● **Description of the task**: Below are the records; repeat exactly their lines between the line holding "Open expression editor icon in radius field" and the line holding "Click the Copilot icon beside page title", inclusive, skipping the pictures.

*** Opening Given records ***

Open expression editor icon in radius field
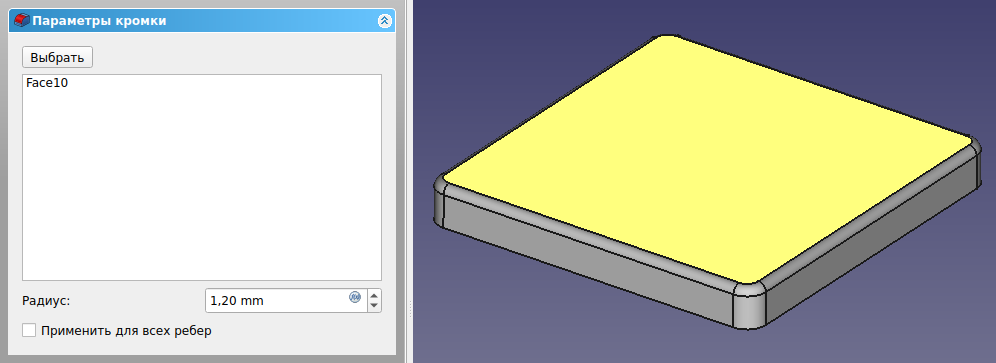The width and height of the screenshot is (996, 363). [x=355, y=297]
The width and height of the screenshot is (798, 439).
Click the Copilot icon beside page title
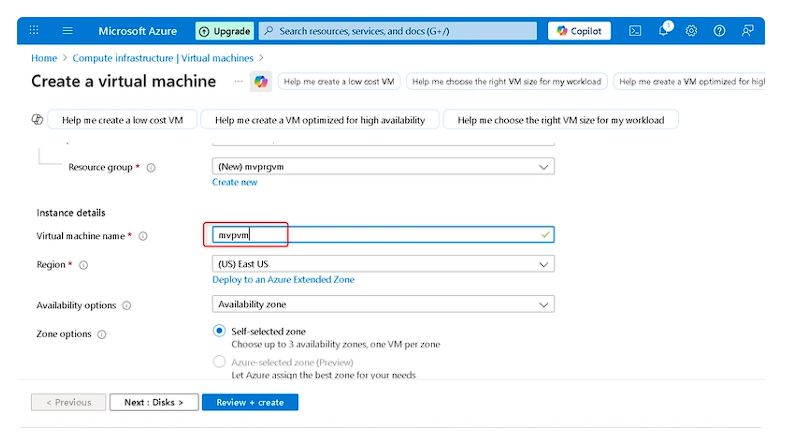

*** Closing Given records ***
*** Opening Given records ***

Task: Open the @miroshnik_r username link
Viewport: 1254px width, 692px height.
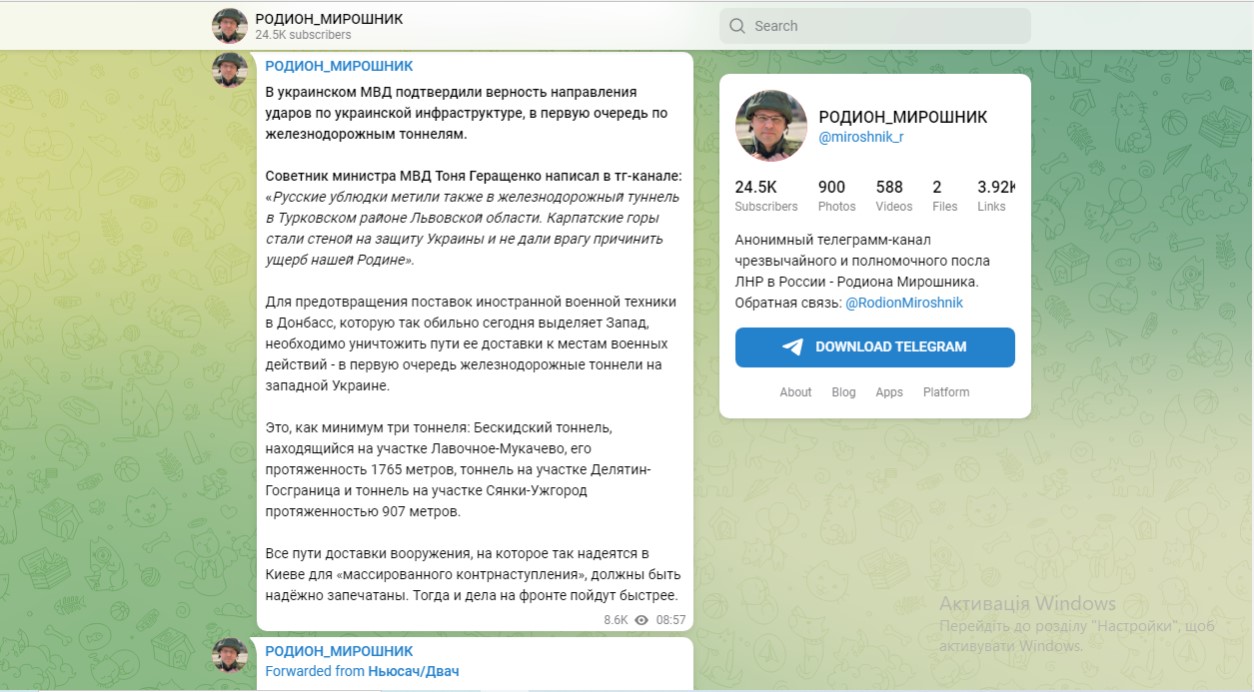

*** Closing Given records ***

● **Answer for the task**:
Open expression editor icon in radius field
The width and height of the screenshot is (996, 363). [x=355, y=297]
The width and height of the screenshot is (798, 439).
Click the Copilot icon beside page title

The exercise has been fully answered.